** PROBLEMS TO SOLVE **
• A. From the passage on Renaissance art in Prato, return the text between "From the 1450s" and "we understand Prato’.", inclusive.
• B. According to the passage on Renaissance art in Prato, in what year was Filippo Lippi asked to fresco the main chapel of the Cathedral?
*** Opening SELECTED EXCERPT ***
Prato in the 15th century played a vital role in the history of art. In connection with the construction of the Cathedral, memorable projects were carried out by artists of the first rank, including some of the most remarkable achievements of the early Renaissance.

In 1428 Donatello and Michelozzo were called upon to provide the magnificent pulpit for the display of the Holy Girdle and soon afterward Paolo Uccello was commissioned to decorate the Chapel of the Assunta. But the crucially important year was 1452, when Filippo Lippi – the Medici’s favourite painter – was asked to fresco the main chapel with the Cycle of St. Stephen and St. John, his masterpiece. A bold new emotional and dramatic effect was depicted on that wall. The bold, skillful use of colour, the exceptional beauty of the faces and figures and a gift for conveying feelings made Filippo an exceptional narrator of stories, a forerunner of the great 16th-century masters, beginning with Michelangelo and Leonardo, for whose experimentation in the fresco technique Filippo laid the basis here in Prato. The gestation of the frescoes in the Cathedral was long and tortuous, mainly due to the scandal caused by the love affair between Filippo, the friar/painter and Suor Lucrezia Buti and the birth of their son, Filippino. Filippo remained in Prato until 1467, leaving other magnificent works, such as the three splendid altarpieces in the Museum’s collection: the Madonna del Ceppo painted for Palazzo Datini, the Madonna of the Girdle painted for the convent of Santa Margherita, where he met Lucrezia Buti, and the Nativity for the monastery of San Domenico. Two more works painted by Filippo in Prato are also noteworthy: the powerful Death of St. Jerome, which can be seen today in the Museo dell’Opera del Duomo and the Presentation in the Temple in the church of Spirito Santo.

From the 1450s on, Prato patrons supported and encouraged the activity of artists who had trained in Filippo’s art workshop, firstly the Master of the Castello Nativity, then Fra Diamante, and lastly Filippino, the greatest of all the Prato painters.

In what was at the dawn of the 15th century an industrial Tuscan town, actively engaged in commerce and textile production, the bases were laid – thanks to Filippo and the other masters – for the radical renewal of Italian art. According to Keith Christiansen, one of the world’s foremost experts in Renaissance art, ‘We cannot understand the Renaissance unless we understand Prato’.
*** Closing SELECTED EXCERPT ***
*** Opening DATA RECORDS ***
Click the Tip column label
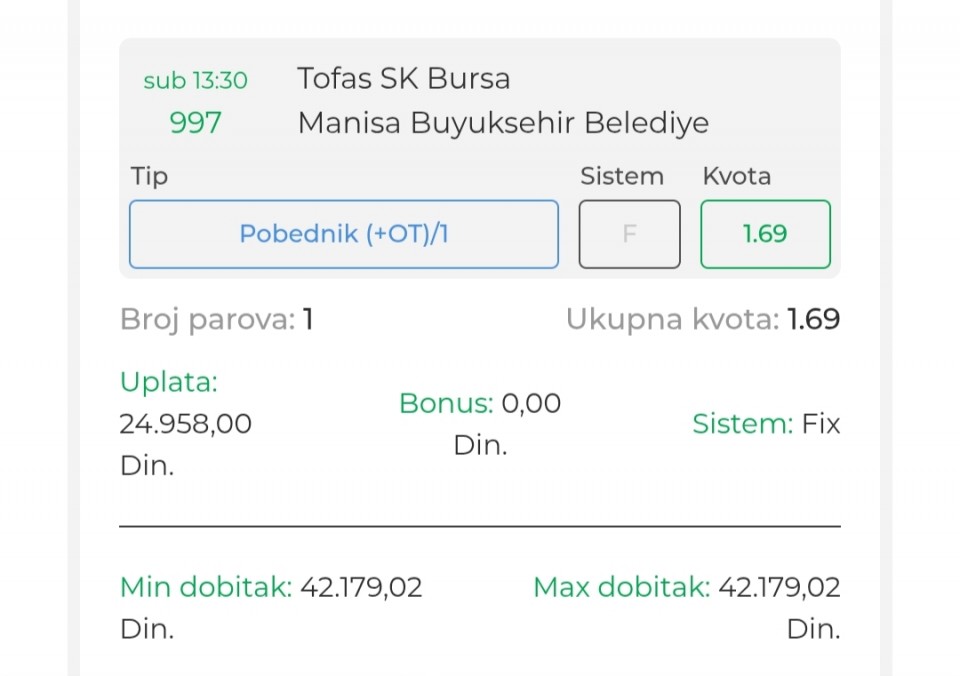This screenshot has height=676, width=960. 149,177
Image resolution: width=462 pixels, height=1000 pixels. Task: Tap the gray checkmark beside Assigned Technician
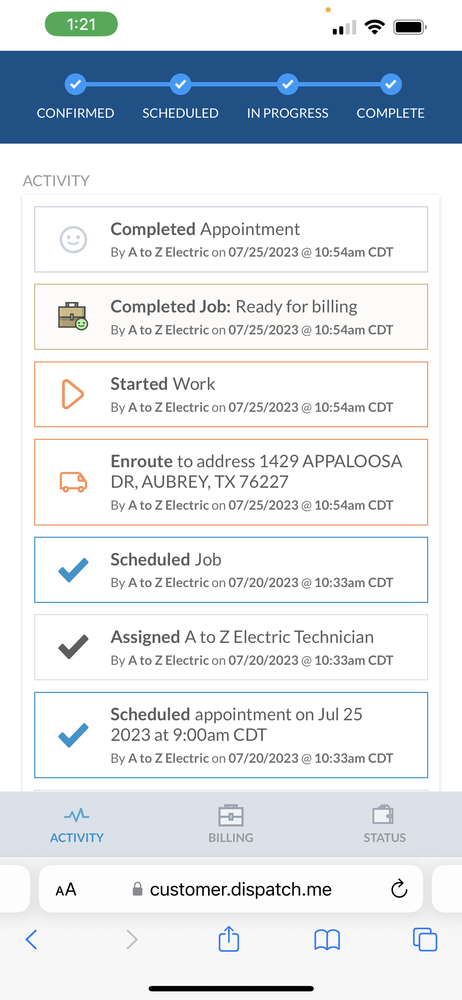point(73,647)
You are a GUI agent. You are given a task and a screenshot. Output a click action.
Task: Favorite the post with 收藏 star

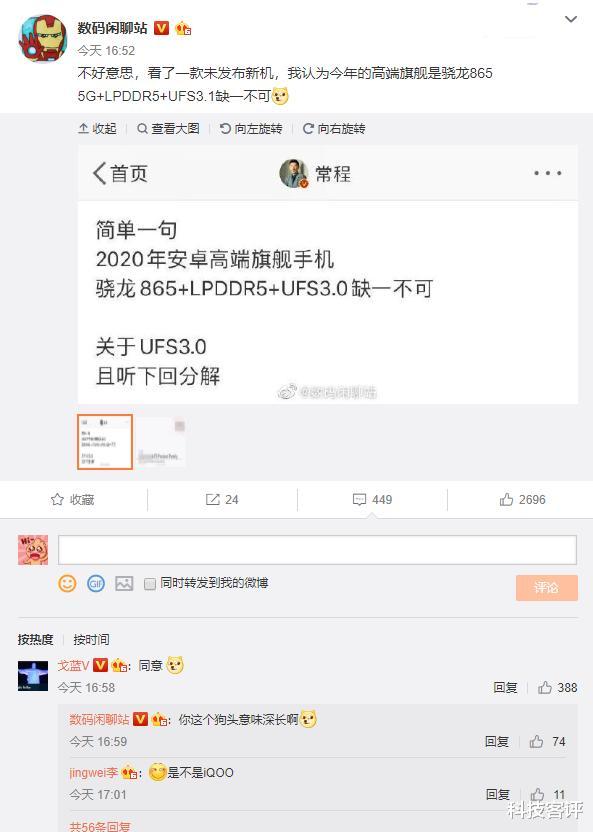73,500
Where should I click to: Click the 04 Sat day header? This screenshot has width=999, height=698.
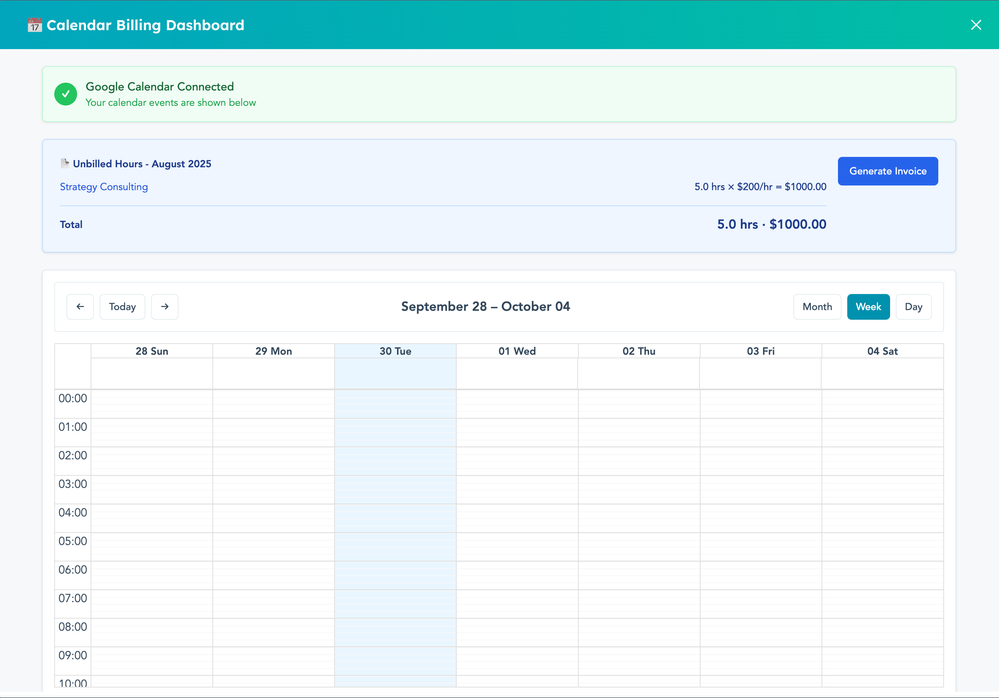[x=882, y=351]
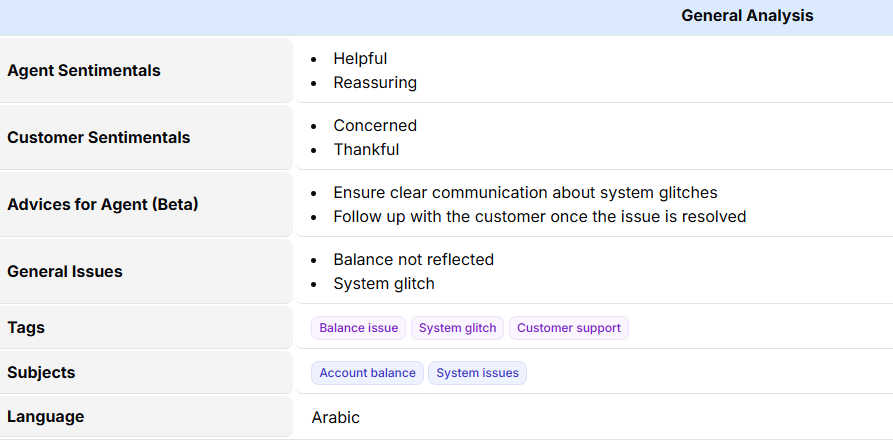Select the System issues subject chip
Viewport: 893px width, 440px height.
477,373
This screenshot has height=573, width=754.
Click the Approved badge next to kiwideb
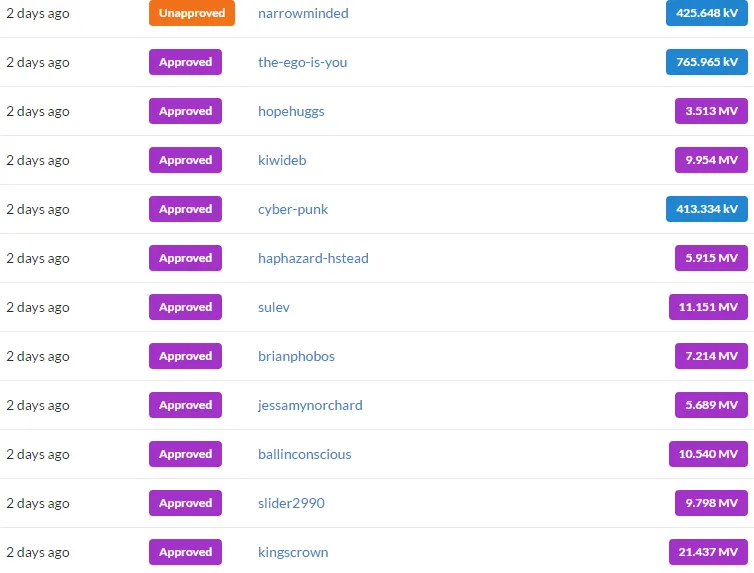tap(185, 160)
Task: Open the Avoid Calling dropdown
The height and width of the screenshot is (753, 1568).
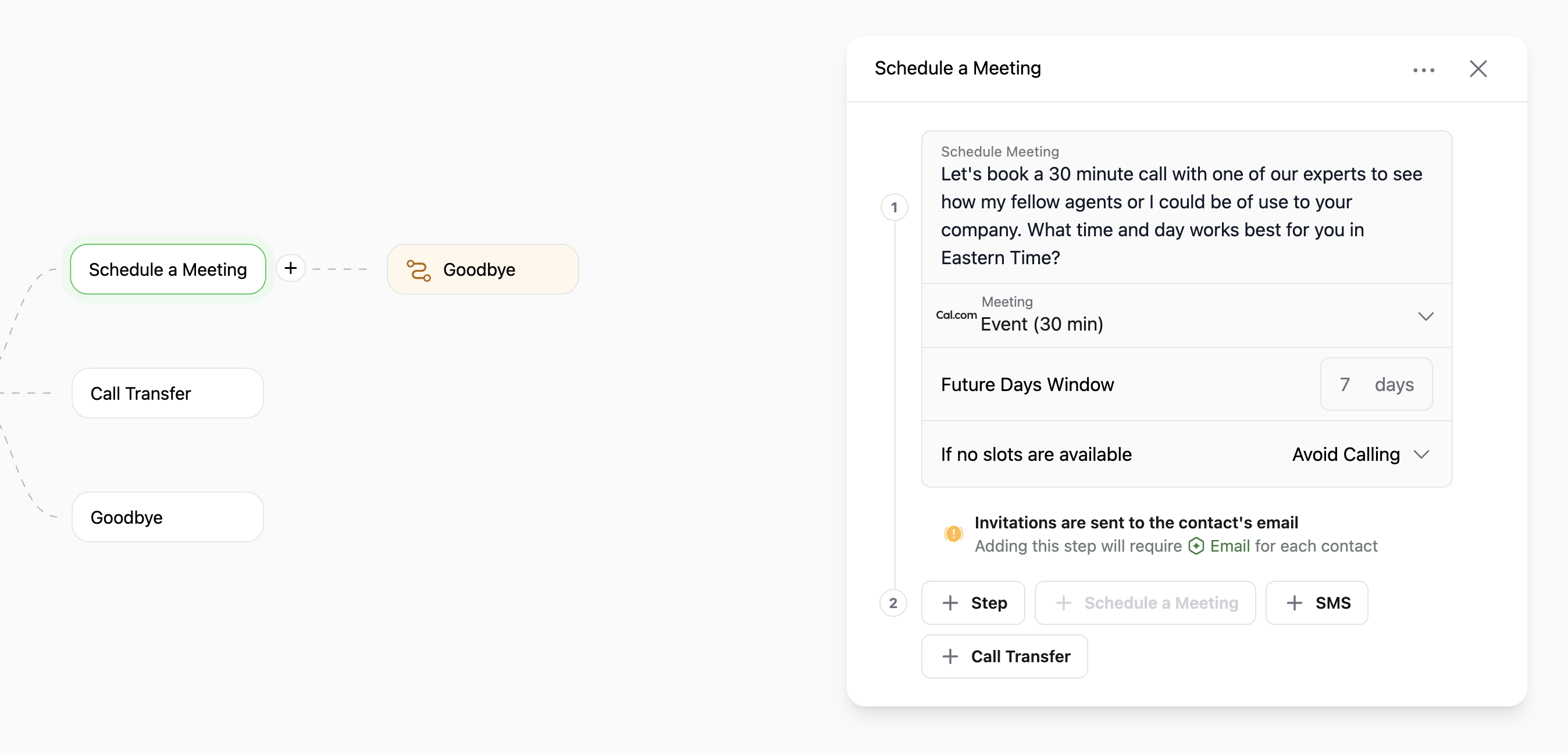Action: pyautogui.click(x=1421, y=454)
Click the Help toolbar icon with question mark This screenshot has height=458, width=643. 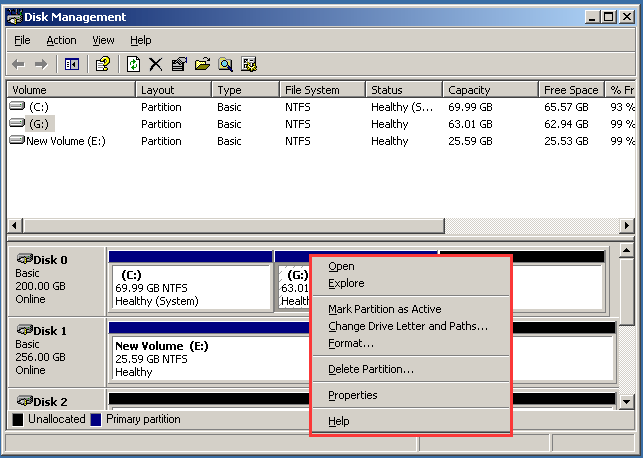tap(102, 64)
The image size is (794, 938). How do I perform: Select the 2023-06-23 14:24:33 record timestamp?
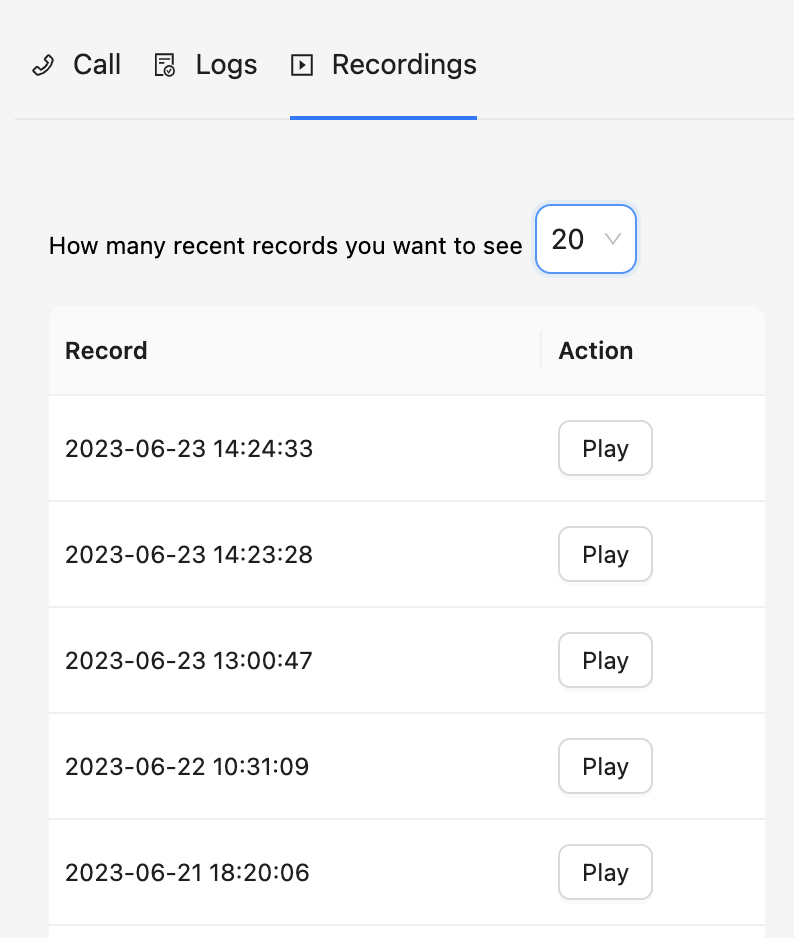coord(189,449)
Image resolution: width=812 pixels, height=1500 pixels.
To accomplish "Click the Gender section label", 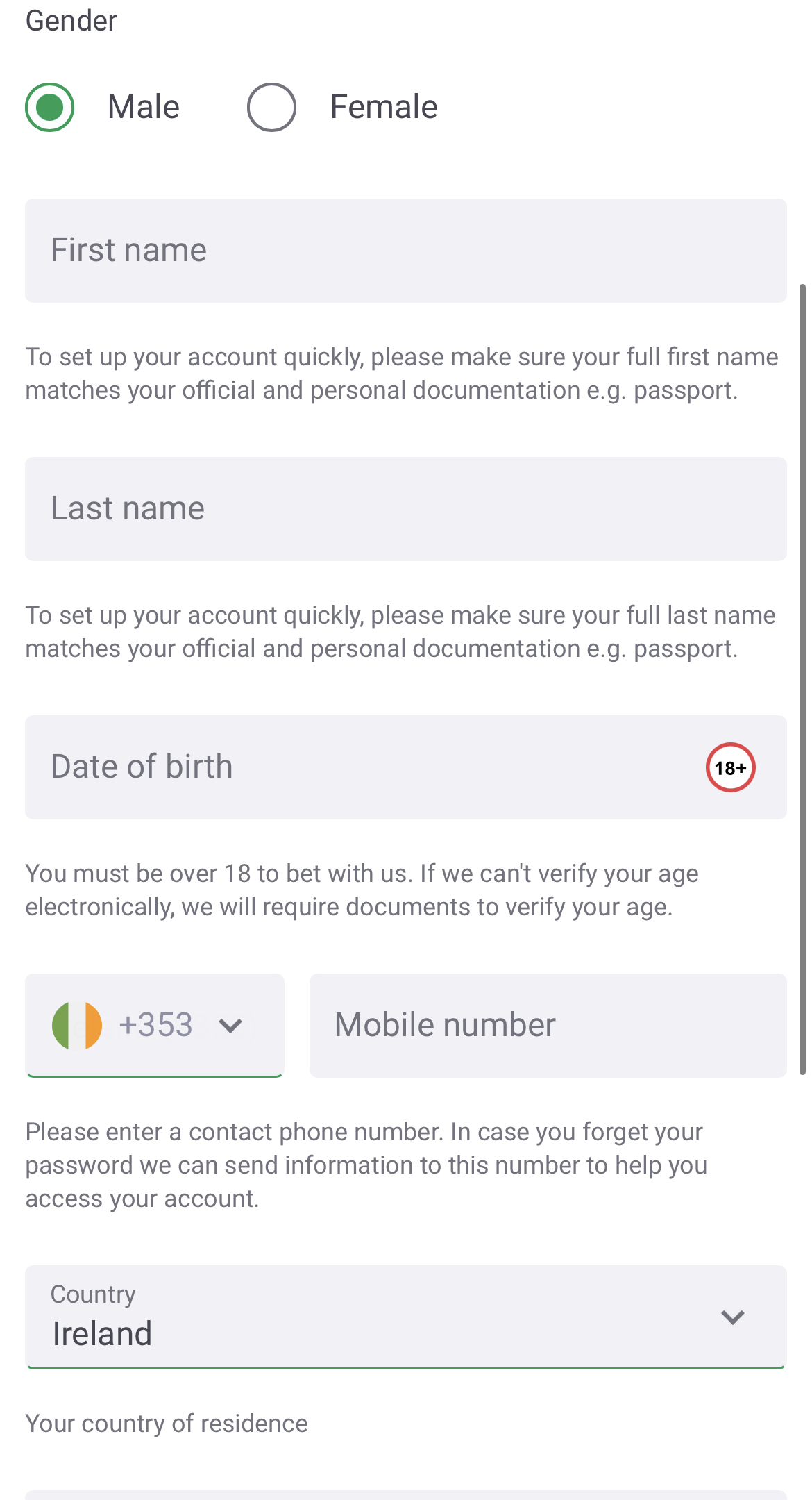I will pos(71,21).
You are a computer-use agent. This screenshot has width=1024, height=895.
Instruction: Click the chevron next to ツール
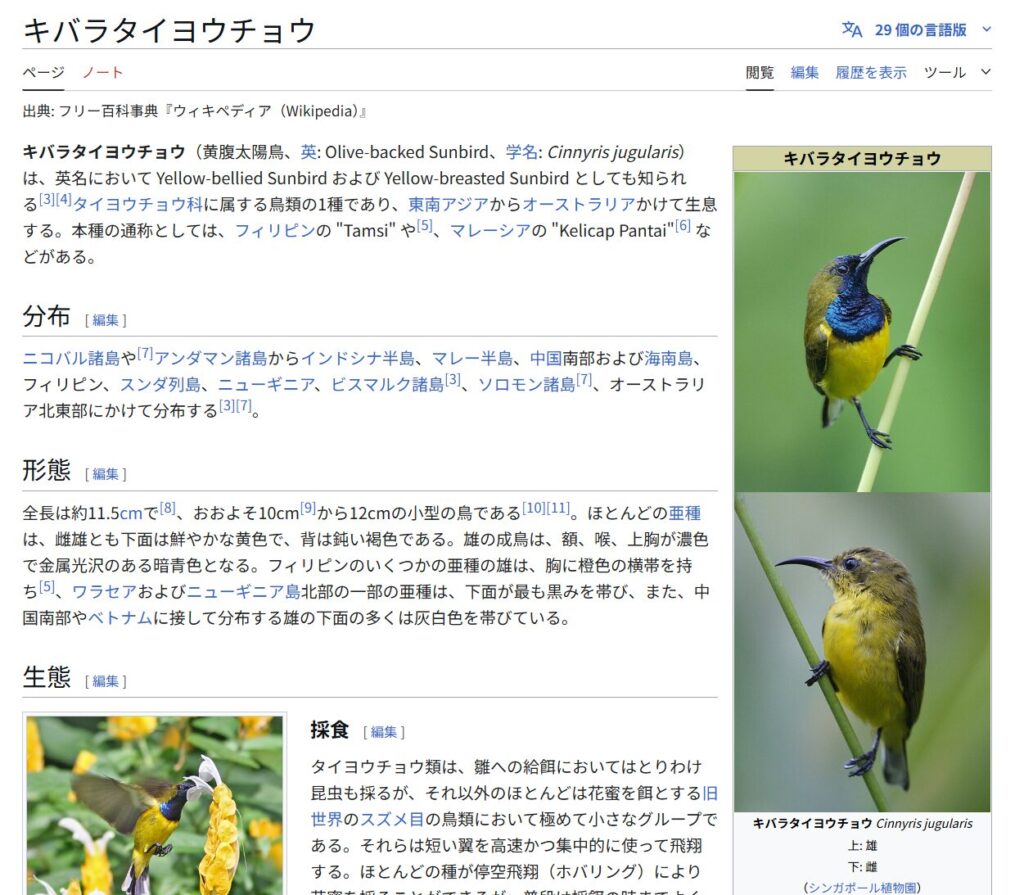click(x=985, y=73)
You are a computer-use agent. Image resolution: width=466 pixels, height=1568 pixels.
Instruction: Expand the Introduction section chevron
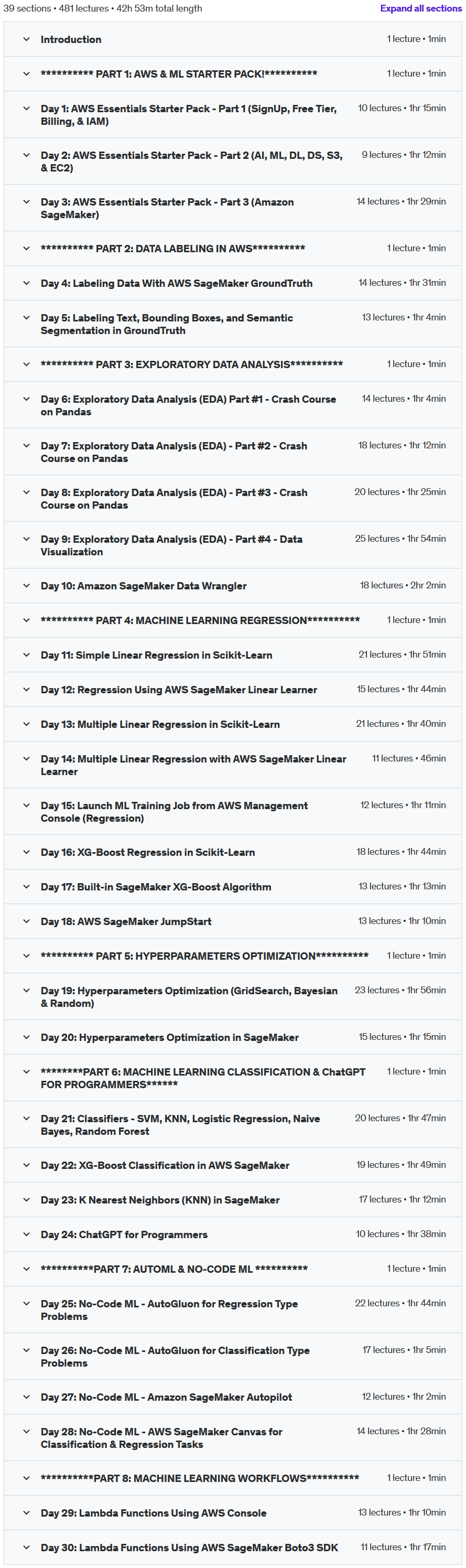26,39
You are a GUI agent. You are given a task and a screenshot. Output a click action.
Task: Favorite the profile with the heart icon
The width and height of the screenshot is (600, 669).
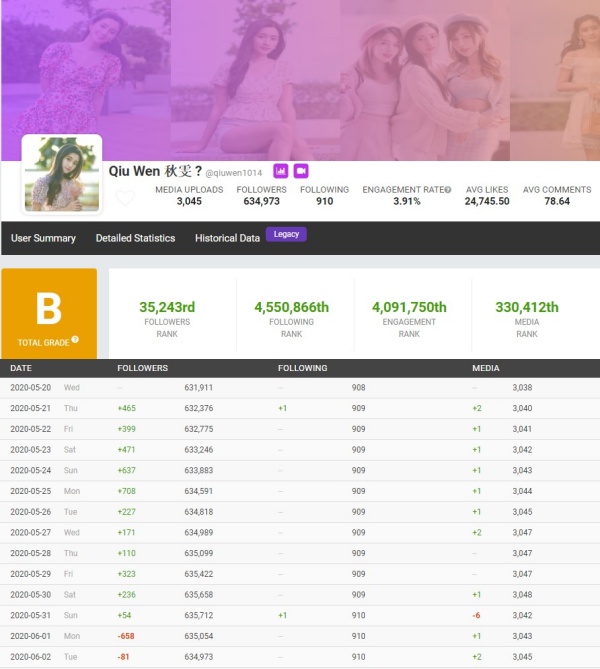pyautogui.click(x=125, y=198)
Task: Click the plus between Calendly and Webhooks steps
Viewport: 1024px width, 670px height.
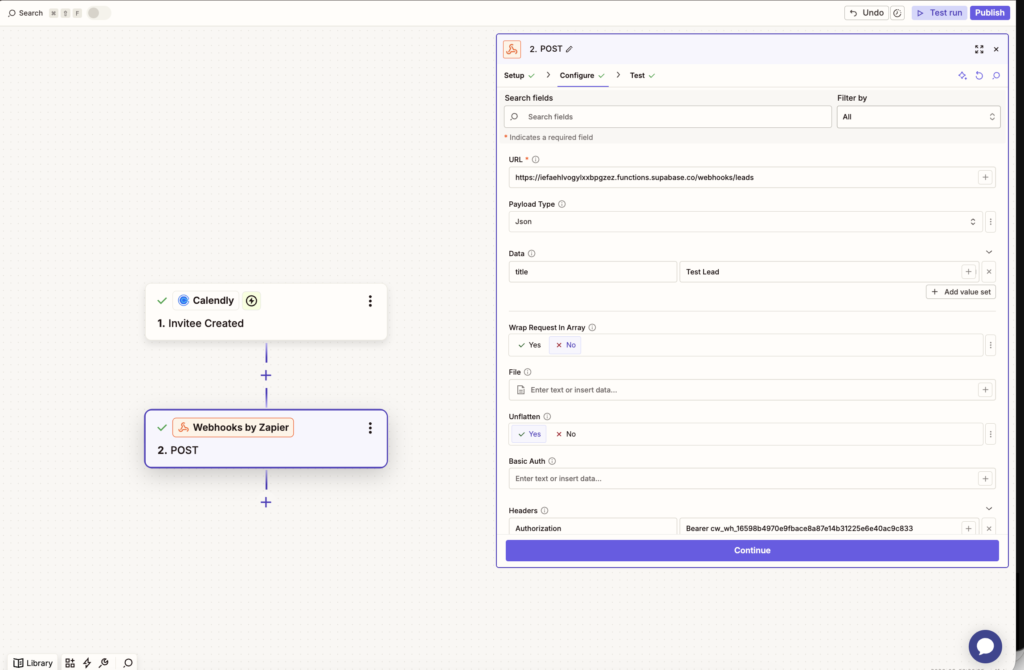Action: point(266,375)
*** Closing DATA RECORDS ***
** PER-TASK ANSWERS **
• A.
From the 1450s on, Prato patrons supported and encouraged the activity of artists who had trained in Filippo’s art workshop, firstly the Master of the Castello Nativity, then Fra Diamante, and lastly Filippino, the greatest of all the Prato painters.

In what was at the dawn of the 15th century an industrial Tuscan town, actively engaged in commerce and textile production, the bases were laid – thanks to Filippo and the other masters – for the radical renewal of Italian art. According to Keith Christiansen, one of the world’s foremost experts in Renaissance art, ‘We cannot understand the Renaissance unless we understand Prato’.

• B. 1452